The ‘X’ in XBRL represents ‘extensibility’. This means new concept definitions can be built using existing XBRL tags. However, the FERC XBRL taxonomy is a ‘closed taxonomy’, which means it does not allow for extensibility. Energy companies need to disclose only the concepts available in the various FERC forms. Each of the concepts in the FERC forms has an XBRL tag that pertains to it. The FERC taxonomy concepts, in fact, are arranged on the basis of the forms they pertain to.
An updated version of the FERC taxonomy was released on 17 February 2022. The final Release 2.0 taxonomies were made available for testing and the submission of official filings. All 2021 FERC Forms (Nos. 1, 1-F, 2, 2-A, 6, 60, and 714) need to be filed using the Release 2.0 taxonomies.
What Does The FERC Taxonomy 2.0 Bring in?
Before we talk about the updates in the FERC taxonomy 2.0, it needs to be clarified that the new version does not change the type of data that needs to be reported. The vast majority of concepts remain the same. The FERC is only attempting to refine the taxonomies from their previous versions.
Schedules:
In previous versions, upgrading to XBRL HTML made schedules break across multiple pages. But now they are formatted and made to display on a single page.
Page Numbers:
The page numbers assigned to schedules in Visual FoxPro remain unchanged in the XBRL-based filing system. While using Visual FoxPro, when additional pages were attached to schedules they were assigned a decimal number such as 101.1, 101.2, 101.3, etc.

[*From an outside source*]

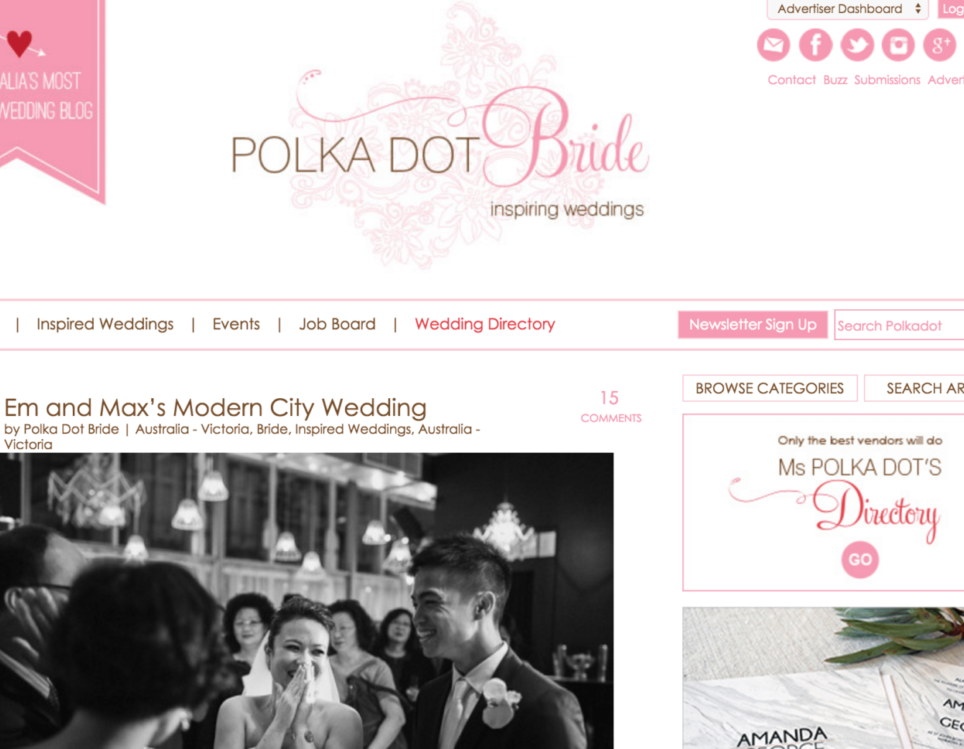Expand the Advertiser Dashboard dropdown
Screen dimensions: 964x749
(847, 9)
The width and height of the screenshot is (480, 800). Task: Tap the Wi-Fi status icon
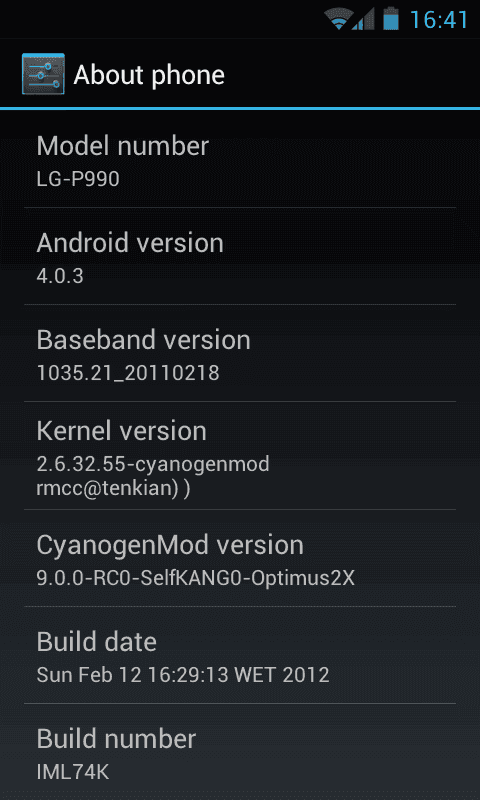[x=337, y=19]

However, in XBRL HTML rendering of the form, instead of the decimal page number, the original page numbers are assigned (101, 102, 103, etc).
Some other changes
- Correction of Labels
- Addition/Deletion of Line items
- Deletion of concepts that were not being used
Where To Find The Release FERC Taxonomy 2.0?

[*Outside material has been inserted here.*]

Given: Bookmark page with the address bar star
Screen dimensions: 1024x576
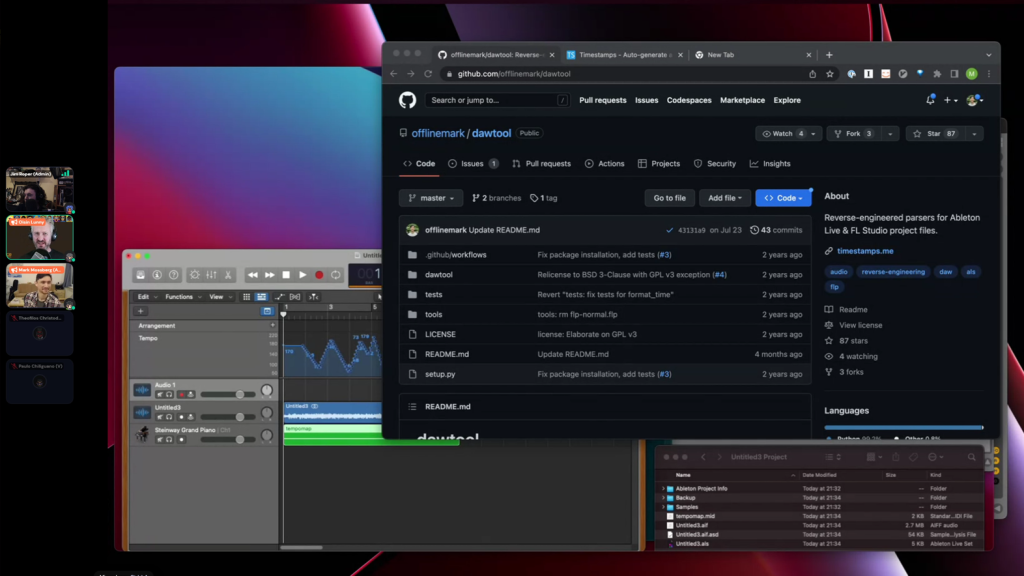Looking at the screenshot, I should (x=830, y=74).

All communication from FERC regarding the taxonomy update can be viewed here.
The new taxonomy can be viewed on FERC eForms portal / YETI review tool.
You can also view the sample rendering forms and validation rules on the Vendor Files Library.
How To Use The FERC XBRL Taxonomy?
Usually, companies in the scope of an XBRL mandate – whether from the SEC or the FERC – need to understand the taxonomy they need to use for their filings. Understanding the taxonomy is the first step toward filing high-quality reports with the regulator.
However, since the FERC taxonomy is defined on the basis of forms, many of the FERC XBRL reporting solutions offer a schedule-based interface that only requires companies to enter their data in the fields provided. In fact, solutions such as IRIS CARBON® go a step further to allow companies to simply upload a spreadsheet or MS Word document to transfer data to the XBRL reporting solution.
These functionalities remove two of the key issues any company faces in filing FERC XBRL reports – How to tag information with the right XBRL labels, and how to transfer data to the filing platform.